Nutritional assessments revealed a substantial burden of undernutrition, with 56.4% of participants classified as underweight by BMI. These results support national findings of persistent undernutrition in urban poor communities, despite broader improvements in child health indicators [30]. Additionally, 13.4% were underweight and 6.0% stunted based on age-standardized metrics, indicating both acute and chronic malnutrition. Stunting in particular reflects long-term exposure to dietary inadequacy and poor living conditions [22]. The statistically significant relationship between poor nutritional status and inadequate dietary diversity, with underweight children more likely to have low FCS. This supports prior findings that FCS is a valid proxy for food security in vulnerable populations [10, 31]. Notably, a small fraction of participants (3.2%) was overweight, indicating an emerging double burden of malnutrition, a trend documented in many low- and middle-income countries undergoing rapid urbanization [32].

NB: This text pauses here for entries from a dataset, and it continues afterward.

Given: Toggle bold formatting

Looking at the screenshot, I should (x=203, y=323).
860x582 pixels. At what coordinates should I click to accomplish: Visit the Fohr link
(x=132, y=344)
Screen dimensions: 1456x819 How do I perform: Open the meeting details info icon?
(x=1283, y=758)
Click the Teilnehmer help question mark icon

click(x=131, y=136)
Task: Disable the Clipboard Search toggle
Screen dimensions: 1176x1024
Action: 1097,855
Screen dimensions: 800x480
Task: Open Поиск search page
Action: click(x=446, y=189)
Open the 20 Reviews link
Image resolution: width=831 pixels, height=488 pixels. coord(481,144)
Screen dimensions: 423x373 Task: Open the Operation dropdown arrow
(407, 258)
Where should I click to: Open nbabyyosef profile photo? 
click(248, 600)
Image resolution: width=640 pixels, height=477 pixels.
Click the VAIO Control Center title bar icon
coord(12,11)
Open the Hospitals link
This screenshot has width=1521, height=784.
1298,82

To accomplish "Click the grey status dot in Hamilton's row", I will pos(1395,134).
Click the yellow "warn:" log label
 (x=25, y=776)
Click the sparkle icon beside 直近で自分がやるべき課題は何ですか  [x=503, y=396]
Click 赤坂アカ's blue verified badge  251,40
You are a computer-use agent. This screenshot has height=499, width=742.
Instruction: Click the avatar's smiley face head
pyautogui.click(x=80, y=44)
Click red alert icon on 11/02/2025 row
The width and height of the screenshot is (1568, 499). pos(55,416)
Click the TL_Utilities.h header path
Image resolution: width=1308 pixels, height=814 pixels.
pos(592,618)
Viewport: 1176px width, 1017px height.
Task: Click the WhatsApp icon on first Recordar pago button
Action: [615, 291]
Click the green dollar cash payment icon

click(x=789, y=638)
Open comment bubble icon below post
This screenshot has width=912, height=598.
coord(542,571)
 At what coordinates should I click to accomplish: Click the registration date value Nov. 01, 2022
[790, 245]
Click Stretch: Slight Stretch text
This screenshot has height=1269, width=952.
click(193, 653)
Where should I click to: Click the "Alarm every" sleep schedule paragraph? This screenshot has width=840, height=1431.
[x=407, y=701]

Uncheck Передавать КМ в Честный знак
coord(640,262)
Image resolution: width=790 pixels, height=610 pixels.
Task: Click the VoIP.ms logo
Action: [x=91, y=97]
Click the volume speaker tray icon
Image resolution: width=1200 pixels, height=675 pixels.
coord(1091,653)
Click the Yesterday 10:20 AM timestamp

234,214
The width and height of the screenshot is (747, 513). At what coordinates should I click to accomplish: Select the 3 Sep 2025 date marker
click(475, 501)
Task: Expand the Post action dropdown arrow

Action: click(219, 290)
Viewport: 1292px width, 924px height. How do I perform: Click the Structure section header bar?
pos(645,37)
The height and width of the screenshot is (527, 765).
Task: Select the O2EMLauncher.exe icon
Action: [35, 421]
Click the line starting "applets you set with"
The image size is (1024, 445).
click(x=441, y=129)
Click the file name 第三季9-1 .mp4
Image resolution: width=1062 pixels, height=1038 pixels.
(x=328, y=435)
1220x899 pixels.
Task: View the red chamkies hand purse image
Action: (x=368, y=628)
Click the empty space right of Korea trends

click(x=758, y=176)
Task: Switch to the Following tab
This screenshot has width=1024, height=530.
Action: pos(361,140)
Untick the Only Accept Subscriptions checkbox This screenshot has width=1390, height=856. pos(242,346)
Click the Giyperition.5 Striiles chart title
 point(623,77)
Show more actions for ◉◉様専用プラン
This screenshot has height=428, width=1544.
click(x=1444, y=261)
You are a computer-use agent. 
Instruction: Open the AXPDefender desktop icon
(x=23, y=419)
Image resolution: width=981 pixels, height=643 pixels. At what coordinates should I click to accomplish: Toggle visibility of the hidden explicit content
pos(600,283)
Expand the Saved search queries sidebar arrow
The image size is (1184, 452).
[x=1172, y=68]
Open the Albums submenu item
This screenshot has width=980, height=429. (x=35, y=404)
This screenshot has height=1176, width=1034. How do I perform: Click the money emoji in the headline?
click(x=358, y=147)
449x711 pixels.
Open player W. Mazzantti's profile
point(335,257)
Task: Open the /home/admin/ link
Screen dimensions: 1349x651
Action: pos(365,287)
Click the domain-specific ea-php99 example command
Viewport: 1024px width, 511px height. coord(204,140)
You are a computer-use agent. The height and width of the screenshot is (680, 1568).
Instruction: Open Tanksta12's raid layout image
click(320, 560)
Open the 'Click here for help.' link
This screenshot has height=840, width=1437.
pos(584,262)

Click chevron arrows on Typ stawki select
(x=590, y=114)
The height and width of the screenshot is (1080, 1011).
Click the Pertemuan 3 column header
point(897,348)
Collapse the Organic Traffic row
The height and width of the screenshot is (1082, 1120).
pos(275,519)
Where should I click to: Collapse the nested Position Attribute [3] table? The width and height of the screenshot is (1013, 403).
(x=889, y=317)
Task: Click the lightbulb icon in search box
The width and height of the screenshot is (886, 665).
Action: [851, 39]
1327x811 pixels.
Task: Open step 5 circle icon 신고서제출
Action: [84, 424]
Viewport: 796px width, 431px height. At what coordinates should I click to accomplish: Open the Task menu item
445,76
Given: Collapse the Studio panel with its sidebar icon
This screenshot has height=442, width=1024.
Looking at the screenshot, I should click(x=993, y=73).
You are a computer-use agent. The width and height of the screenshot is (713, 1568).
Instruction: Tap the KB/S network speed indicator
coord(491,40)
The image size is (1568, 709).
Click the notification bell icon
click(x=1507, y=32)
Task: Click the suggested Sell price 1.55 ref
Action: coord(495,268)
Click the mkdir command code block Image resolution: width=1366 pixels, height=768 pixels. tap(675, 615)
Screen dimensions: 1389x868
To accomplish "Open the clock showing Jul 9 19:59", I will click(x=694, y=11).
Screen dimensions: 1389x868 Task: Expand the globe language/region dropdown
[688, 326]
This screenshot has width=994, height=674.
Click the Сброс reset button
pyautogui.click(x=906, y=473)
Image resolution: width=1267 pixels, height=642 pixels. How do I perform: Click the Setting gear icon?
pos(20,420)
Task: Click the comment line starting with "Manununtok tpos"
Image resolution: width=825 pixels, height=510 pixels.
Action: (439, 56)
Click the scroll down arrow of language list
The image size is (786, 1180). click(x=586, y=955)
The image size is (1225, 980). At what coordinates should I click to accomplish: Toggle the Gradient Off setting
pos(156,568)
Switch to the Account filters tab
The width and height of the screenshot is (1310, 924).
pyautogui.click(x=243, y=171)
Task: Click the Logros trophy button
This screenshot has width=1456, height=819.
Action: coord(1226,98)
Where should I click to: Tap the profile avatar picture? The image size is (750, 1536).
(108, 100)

These results highlight the need for comprehensive, long-term strategies to address child food insecurity in urban slums. Beyond food aid, investments in parental education, income-generating opportunities, and consistent school attendance are critical to improving nutritional outcomes and breaking the cycle of poverty and malnutrition in these vulnerable settings.

CONCLUSIONS

This study highlights the alarming levels of food insecurity and malnutrition among children and adolescents (ages 5–17) living in urban slums in Bangladesh. More than half of the population studied is underweight, and nearly half experience borderline food consumption levels. Key contributing factors include low parental education, household poverty, and large family sizes, all of which exacerbate nutritional deficiencies. These findings underscore the urgent need for comprehensive, multi-pronged interventions: (1) economic empowerment programs to increase household income of people living in slums, (2) initiatives for health education to enhance nutritional awareness, and (3) school-based strategies to provide consistent access to nutritious food. Addressing these challenges is critical to breaking the intergenerational cycle of poverty and malnutrition, promoting equitable health outcomes, and advancing progress toward the Sustainable Development Goals. Policymakers must prioritize integrated approaches that combine immediate food support with long-term socioeconomic investments to build resilience in vulnerable urban communities.

ACKNOWLEDGEMENT

We extend our heartfelt gratitude to everyone who contributed to the successful completion of this research project. We are especially thankful to the residents of the slums in Dhaka city for their valuable time and willingness to participate in our interviews, making data collection possible. Our sincere thanks also go to our project supervisor and faculty member of the Department, whose guidance and support were instrumental in carrying out this study.

FUNDING SOURCES

This research was conducted with self-funding. Therefore, any kind of financial support was not received for this study. 

CONFLICT OF INTEREST

The authors declare no conflict of interest. All aspects of this research were conducted impartially and independently. 

ETHICS STATEMENT

This study did not involve any experiments on human participants or animals; therefore, formal written informed consent was not required. Verbal informed consent was obtained from all participants prior to data collection. Participation was entirely voluntary, and respondents were assured of the confidentiality and anonymity of their information throughout the study.